2025 Self-funded fee and trading performance review

For the past 6 years, Carterwood has collected quoted self-funded fee rates for over 9,000 elderly care homes across Great Britain. This is the most comprehensive dataset available and provides and invaluable insight into the shifting landscape of self-funded fees. This year’s research explores how the market is adjusting and what the numbers reveal about resilience, risk, and sustainability in 2025.
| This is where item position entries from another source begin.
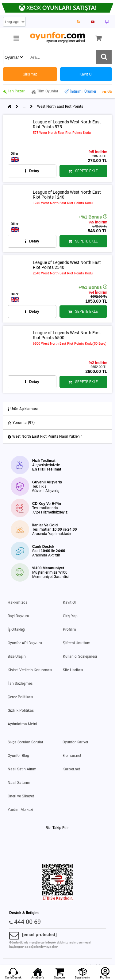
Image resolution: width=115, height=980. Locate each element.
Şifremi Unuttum (77, 643)
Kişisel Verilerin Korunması (30, 670)
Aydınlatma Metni (22, 724)
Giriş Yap (70, 616)
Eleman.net (72, 756)
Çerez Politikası (20, 697)
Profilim (69, 629)
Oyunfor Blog (18, 756)
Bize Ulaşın (17, 656)
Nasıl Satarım (19, 783)
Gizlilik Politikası (21, 710)
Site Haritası (73, 670)
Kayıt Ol (69, 602)
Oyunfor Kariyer (76, 742)
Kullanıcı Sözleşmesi (80, 656)
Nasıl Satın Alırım (22, 769)
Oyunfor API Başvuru (25, 643)
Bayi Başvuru (18, 616)
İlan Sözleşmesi (20, 683)
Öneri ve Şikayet (21, 796)
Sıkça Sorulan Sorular (25, 742)
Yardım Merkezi (20, 810)
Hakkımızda (17, 602)
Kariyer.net (71, 769)
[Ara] (104, 57)
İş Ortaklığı (16, 629)
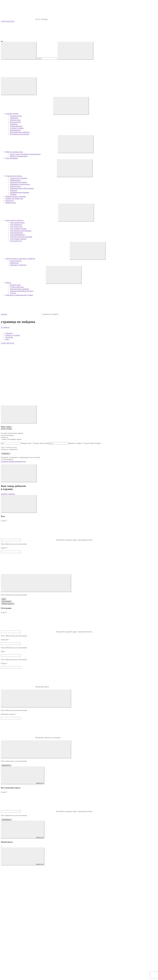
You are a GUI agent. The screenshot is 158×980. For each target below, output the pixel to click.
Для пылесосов (16, 240)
Check out the key findings below, and download the full report for detailed regional analysis, consumer insight from Lottie, and a closer look at how self-funded fees and costs have evolved.

Key findings from 2025

Overall fees

  • Average weekly personal care fees reached £1,302, an uplift of 8.5% year-on-year.
  • Nursing care fees now stand at £1,696, an 8.3% increase.

Staff costs

  • Staffing costs rose by 6.3%, according to Carterwood Collab data.
  • The April 2025 National Living Wage uplift (+6.7% to £12.21/hour) marked the third consecutive year of steep pay growth, alongside National Insurance changes adding further pressure.

Impact of home age

  • Homes registered since 2020 command higher fees: £1,611 (personal care) and £1,968 (nursing).
  • Pre-1990 homes average lower fees of £1,223 and £1,635 respectively.

Impact of care quality

  • Outstanding-rated homes in England continue to achieve a premium.
    • Average quoted fees: £1,486 (personal care) and £1,877 (nursing).
    • This equates to premiums of 15.6% and 11.7% compared with homes with all other ratings.

Public funding

  • Local authority fees also rose but remain well below private rates.
  • £811 (personal care, +5.8%) and £907 (nursing, +7.2%) per week in 2025.

Fee yield

  • When factoring occupancy, the average fee yield in Q2 2025 was £1,188 per week.
  • Equivalent to around £3.7m annual revenue for a 60-bed home.

5-year growth

  • Fees have shown consistent long-term growth.
  • CAGR since 2020: 8.7% (personal care) and 8.2% (nursing).

Download full report

New this year: Consumer insight from Lottie

Lottie analysed 1,200+ fee uplifts, showing how price rises affect demand.

Outlook

The 2025 findings underline the “balancing act” facing the sector. Self-funded fees continue to rise, but increases are increasingly offset by higher staff costs and broader operating pressures. Newer and higher-quality homes sustain strong premiums, while local authority funding uplifts remain modest by comparison.

Looking ahead, the challenge is clear: maintaining financial resilience without pushing beyond what local markets and consumers can absorb. Demand remains strong, but affordability and sustainability are becoming sharper pressure points.